Effectivement, MMX va prélever quelques grammes de Phobos. Mais attention, pas n'importe où. Et pas avant que le rover franco-allemand n'aille explorer le terrain. Après sélection du site, MMX fera plusieurs répétitions pour s'entraîner à descendre au raz de la surface. C'est au cours de l'une de ces répétitions, début 2027 (si tout se passe bien) que le rover IDEFIX sera largué, à 35 mètres de la surface.
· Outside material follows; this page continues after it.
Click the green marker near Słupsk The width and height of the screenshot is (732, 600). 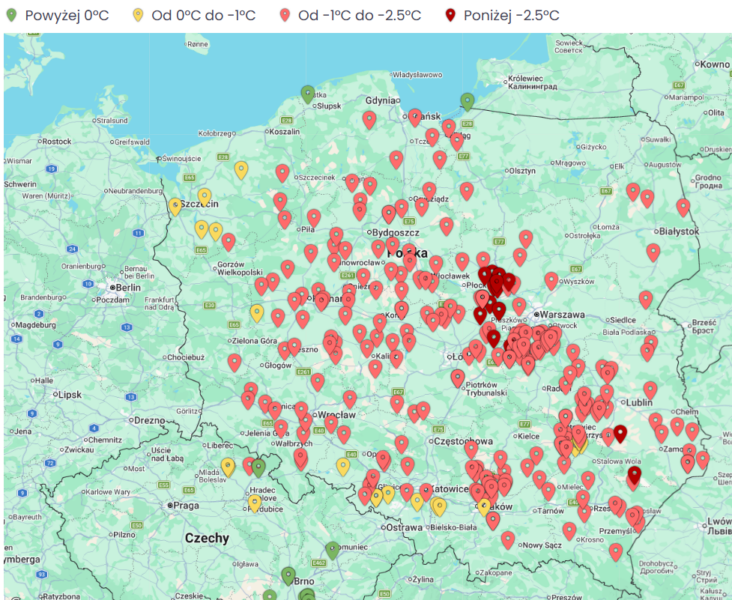click(308, 94)
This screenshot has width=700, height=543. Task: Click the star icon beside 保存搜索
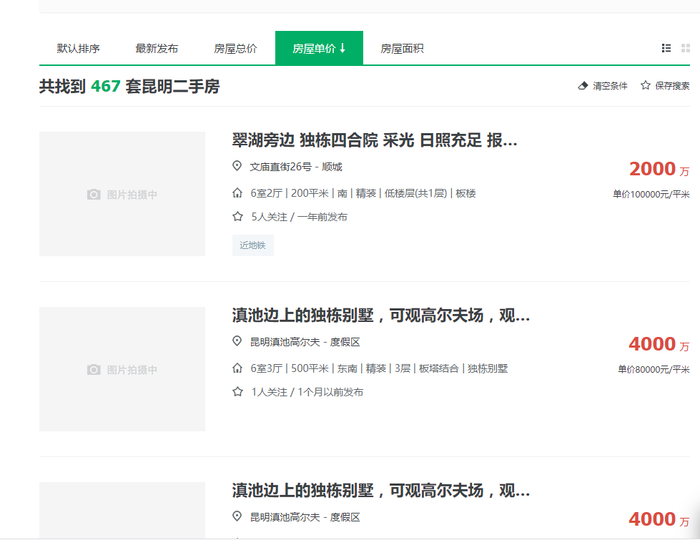click(646, 86)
Les premières heures de sa mission de 100 jours seront les plus importantes. Vous vous souvenez des « 7 minutes de terreur » des équipes de la NASA lors de l'atterrissage de leurs véhicules sur Mars ? Pour les équipes du CNES, l'arrivée d'IDEFIX sur Phobos pourrait bien se transformer en « 7 heures d'attente ». Il faudra en effet environ 70 secondes pour que le rover touche la surface, mais il faudra ensuite attendre qu'il soit immobile pour que sa séquence de déploiement commence. Entre-temps, la sonde MMX, indispensable relais, se sera éloignée, elle ne peut rester immobile au-dessus du site en permanence. Il faudra jusqu'à 7 heures pour prendre contact et commencer à recevoir des données d'IDEFIX.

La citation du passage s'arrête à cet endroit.